La validité de la convention de forfait jours

La validité de la convention de forfait en jours

Le code du travail a instauré des dispositifs permettant de déroger à la durée du travail prévue par la loi ( 35 heures) ou par un accord collectif. Parmi ces dispositifs figure le recours aux conventions de forfaits en jours. Les textes encadrent strictement le recours à ce type de convention.

La mise en place du forfait en jours

Pour être valable les conditions applicables aux salariés soumis au forfait en jours doivent être fixées :

  • Par une convention ou un accord de branche
  • Par un accord collectif d’entreprise ou d’établissement

De plus, chaque salarié devra individuellement conclure une convention individuelle de forfait en jours.

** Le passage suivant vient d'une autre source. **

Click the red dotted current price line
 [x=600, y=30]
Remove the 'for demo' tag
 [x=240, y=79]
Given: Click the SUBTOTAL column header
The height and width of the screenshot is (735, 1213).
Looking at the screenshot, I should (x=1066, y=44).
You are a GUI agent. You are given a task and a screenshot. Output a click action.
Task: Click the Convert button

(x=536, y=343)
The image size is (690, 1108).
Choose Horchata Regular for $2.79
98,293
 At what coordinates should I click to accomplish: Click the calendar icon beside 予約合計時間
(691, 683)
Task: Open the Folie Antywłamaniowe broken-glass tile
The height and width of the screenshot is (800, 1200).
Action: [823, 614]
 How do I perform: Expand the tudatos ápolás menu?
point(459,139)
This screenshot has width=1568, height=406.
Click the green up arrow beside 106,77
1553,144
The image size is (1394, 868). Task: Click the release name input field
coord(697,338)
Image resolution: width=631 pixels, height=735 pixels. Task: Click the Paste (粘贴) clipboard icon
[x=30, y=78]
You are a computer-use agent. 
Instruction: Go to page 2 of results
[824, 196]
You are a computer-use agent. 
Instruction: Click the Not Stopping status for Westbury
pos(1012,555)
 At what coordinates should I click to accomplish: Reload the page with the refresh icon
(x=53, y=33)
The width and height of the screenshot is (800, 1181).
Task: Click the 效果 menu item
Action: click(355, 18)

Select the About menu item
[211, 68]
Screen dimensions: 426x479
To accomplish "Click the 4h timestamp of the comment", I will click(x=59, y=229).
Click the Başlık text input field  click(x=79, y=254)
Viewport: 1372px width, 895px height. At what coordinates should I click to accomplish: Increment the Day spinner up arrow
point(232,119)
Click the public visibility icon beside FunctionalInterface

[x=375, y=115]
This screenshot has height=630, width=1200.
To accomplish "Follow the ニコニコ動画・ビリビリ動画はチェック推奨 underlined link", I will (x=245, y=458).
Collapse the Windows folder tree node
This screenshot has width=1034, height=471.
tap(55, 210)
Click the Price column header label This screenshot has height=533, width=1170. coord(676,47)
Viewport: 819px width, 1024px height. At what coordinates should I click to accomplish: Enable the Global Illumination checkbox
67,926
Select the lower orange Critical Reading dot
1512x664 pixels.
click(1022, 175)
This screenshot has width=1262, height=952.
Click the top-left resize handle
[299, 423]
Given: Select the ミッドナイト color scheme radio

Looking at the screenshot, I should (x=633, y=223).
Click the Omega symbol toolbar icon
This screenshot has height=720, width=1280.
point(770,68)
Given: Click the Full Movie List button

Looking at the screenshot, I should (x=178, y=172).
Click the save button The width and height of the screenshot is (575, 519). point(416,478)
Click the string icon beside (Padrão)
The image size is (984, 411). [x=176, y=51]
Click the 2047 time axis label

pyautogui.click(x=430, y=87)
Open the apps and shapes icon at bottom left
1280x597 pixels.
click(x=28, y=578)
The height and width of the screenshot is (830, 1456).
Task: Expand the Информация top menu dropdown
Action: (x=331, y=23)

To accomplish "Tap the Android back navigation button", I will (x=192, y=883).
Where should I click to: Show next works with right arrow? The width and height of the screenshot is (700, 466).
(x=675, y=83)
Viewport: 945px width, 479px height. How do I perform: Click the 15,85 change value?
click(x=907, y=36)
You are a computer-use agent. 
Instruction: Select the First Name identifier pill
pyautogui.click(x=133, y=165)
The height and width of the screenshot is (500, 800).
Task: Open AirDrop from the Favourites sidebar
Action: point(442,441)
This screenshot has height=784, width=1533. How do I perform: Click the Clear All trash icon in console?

Tous les salariés d’une entreprise ne peuvent pas conclure ce type de convention. L’article L 3121-58 du code du travail réserve ce régime à deux catégories de salariés :

  1. « Les cadres qui disposent d’une autonomie dans l’organisation de leur emploi du temps et dont la nature des fonctions ne les conduit pas à suivre l’horaire collectif applicable au sein de l’atelier, du service ou de l’équipe auquel ils sont intégrés ;« 
  2. « Les salariés dont la durée du temps de travail ne peut être prédéterminée et qui disposent d’une réelle autonomie dans l’organisation de leur emploi du temps pour l’exercice des responsabilités qui leur sont confiées.« 

Le régime légal du forfait en  jours

La convention va fixer un nombre de jours de travail dans l’année qui ne peut être supérieur à 218 jours.

Une fois la convention de forfait-jours mise en place, les salariés concernés ne seront plus soumis :

  1. A la durée quotidienne maximale de travail effectif prévue à l’article L. 3121-18 ;
  2. Aux durées hebdomadaires maximales de travail prévues aux articles L. 3121-20 et L. 3121-22 ;
  3. A la durée légale hebdomadaire prévue à l’article L. 3121-27.

Toutefois, ils continueront de bénéficier des garanties légales en matière de repos (11 heures consécutives entre deux jours de travail, 35 heures consécutives d’une semaine à l’autre).

L’employeur devra s’assurer régulièrement que la charge de travail du salarié est raisonnable et permet une bonne répartition dans le temps de son travail (article L3121-60 du code du travail).

En contrepartie de la mise en place du forfait en jours le salarié va obtenir des jours de repos (RTT).

Le contrôle de la Cour de cassation sur la convention de forfait en jours

La Cour de cassation exerce un contrôle sur le respect des conditions que nous avons évoquées.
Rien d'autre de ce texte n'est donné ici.